在黑格爾看來,所謂市民社會的倫理非充分性,可以概述為如下幾個方面:首先,市民社會是一個「需求體系」(system of needs),即需要與需要的滿足。匿名的人在一起交換彼此需求,滿足各自需求最大化的空間。這種需求由每一個人的主觀滿足決定,但必須通過普遍交往的形式才能實現。[7]其次,個體在這種需求體系里是以自我為中心的,自我即是目的,為追求自我的福利可以做出各種專斷的舉措,[8]由此各種市場風險和敗德行為就無法避免。馬克斯·韋伯也將這種市民社會的冒險、投機、逐利行為概括為「賤民資本主義」。[9]20世紀德國另一位哲學家馬克思·舍勒更是在歷史哲學的高度提出資產階級始終有一種「內部狹隘的市民精神」,而無產階級只有在文明形態上進化出更為成熟的精神氣質,才能實現對前者的批判與超越。[10]最後,黑格爾由此認為,在市民社會條件下,倫理並不是充分和普遍的。只有將自己的目的建立在一個普遍的範圍內,超越私人的目的和利益,才能夠充分實現個體的自由。[11]從而個體專斷意志必須接受國家確立的普遍法律規則的調整。

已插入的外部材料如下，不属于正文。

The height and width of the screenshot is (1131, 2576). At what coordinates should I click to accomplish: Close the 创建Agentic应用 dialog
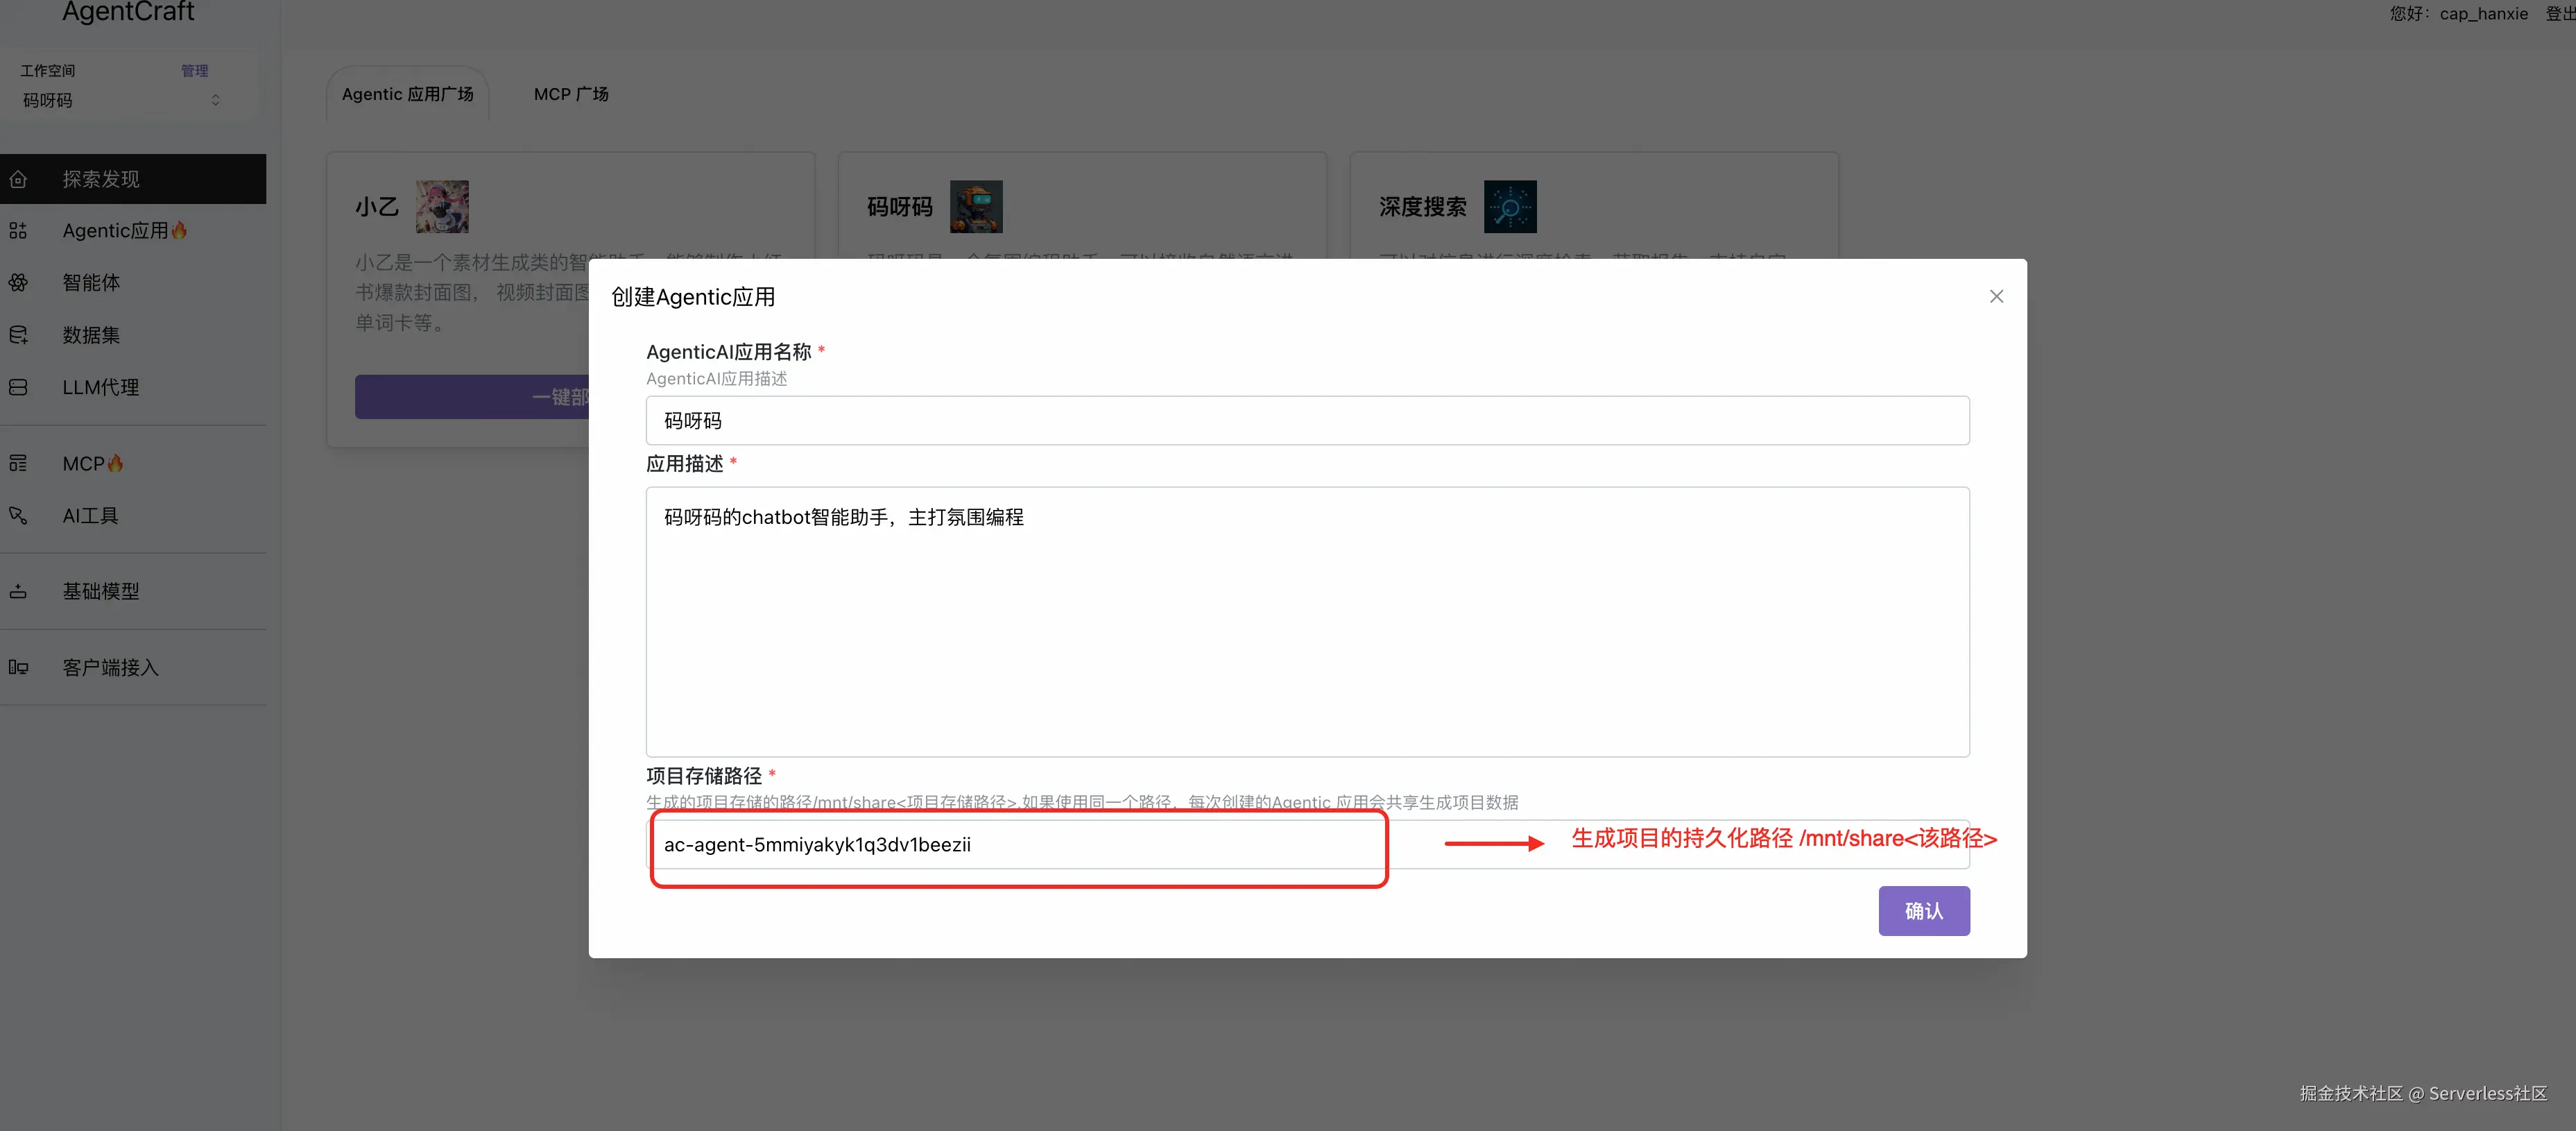click(x=1996, y=296)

由此,在行政活動領域,帶有市民社會個體原初形態的人,以一種參與者的身份投入到國家行政活動之中,就不可避免地帶有這種倫理的非充分性,帶有投機、短視與自私,從而可能模糊行政活動本來要追求的公益屬性,甚至個體可能基於策略考慮,而在行政事務中漁利,或者濫用權力導致他人受損。它必然要求國家建立充分有效的規則,以防止這種市民倫理不自足的全然流露,努力控制其可能產生的風險。
(二)公民參與行政的政治國家邏輯
然而,公民參與行政又不是單純的市民社會活動,因為它必然預設著行政干預的邏輯:它是在不取消公權力行政的作用之前提下,為追求行政效果,公民以不同的身份和方式參加到行政決定或決策過程中的一種行政活動。[12]也就是說,「公民參與行政」的邏輯前提必須是行政手段仍然存在。因此,美國行政法學者Paul Verkuil指出,包括民營化在內的參與式行政都不同於「去規制」(deregulation):「後者認為政府干預是無效或低效率的,前者則接受政府活動對於市場和社會的干預,只不過認為藉助公民的手段來干預更加有效」。[13]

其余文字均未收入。